Your task: Drop all pictures and repeat exactly the lines from the line holding "This screenshot has height=670, width=1236." through the end of the records.

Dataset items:
───

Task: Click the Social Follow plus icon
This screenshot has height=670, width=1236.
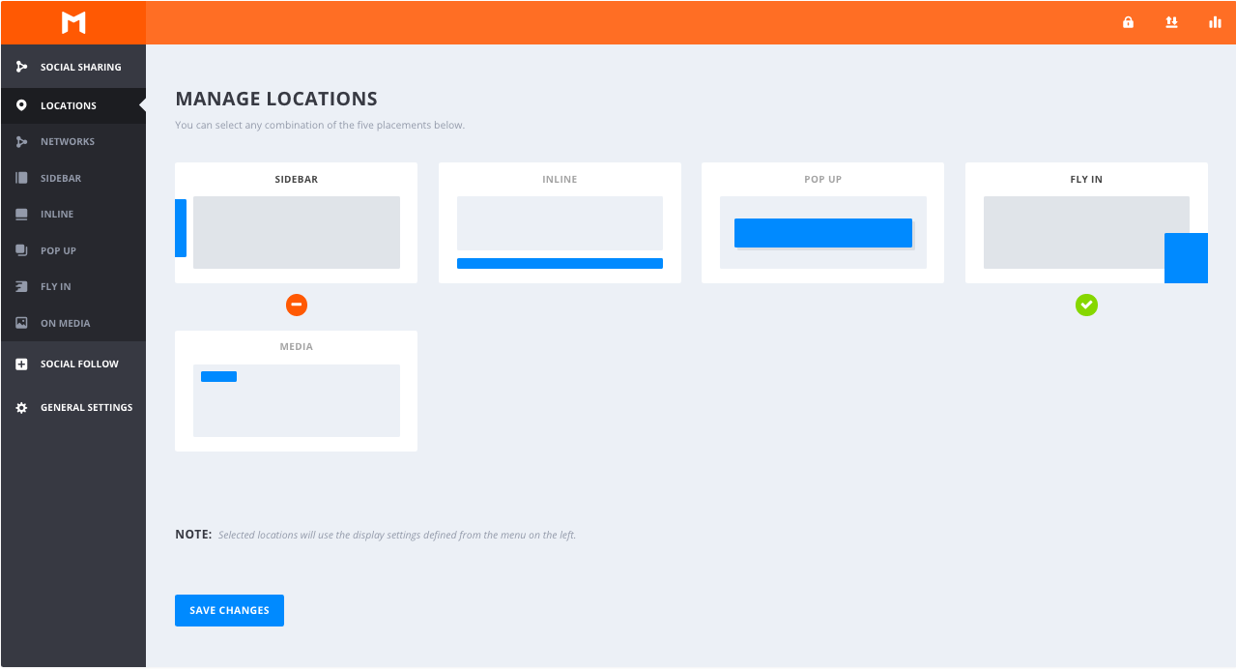Action: tap(21, 364)
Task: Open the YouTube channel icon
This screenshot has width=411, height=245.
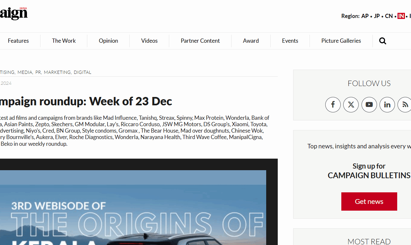Action: (x=369, y=105)
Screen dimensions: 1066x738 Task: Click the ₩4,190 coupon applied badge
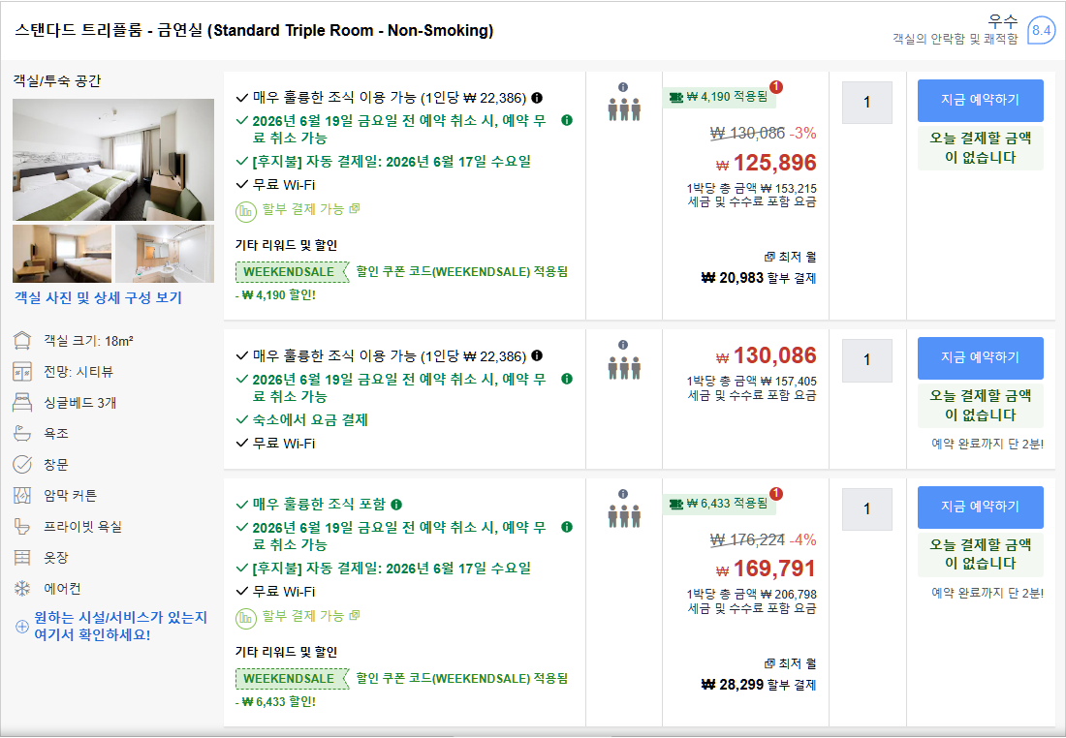tap(719, 97)
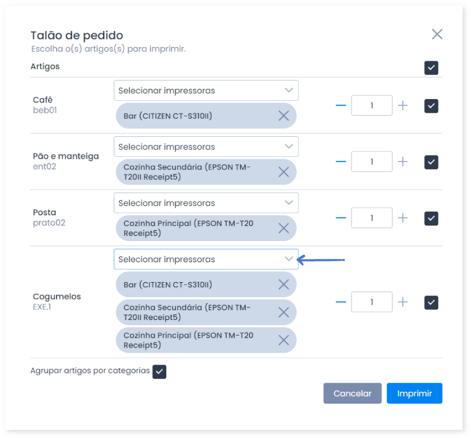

───

Written solution:
This screenshot has height=670, width=1236.
Action: tap(21, 364)
Task: Open the YouTube channel icon
This screenshot has width=411, height=245.
Action: (x=369, y=105)
Screen dimensions: 1066x738 Task: Click the ₩4,190 coupon applied badge
tap(719, 97)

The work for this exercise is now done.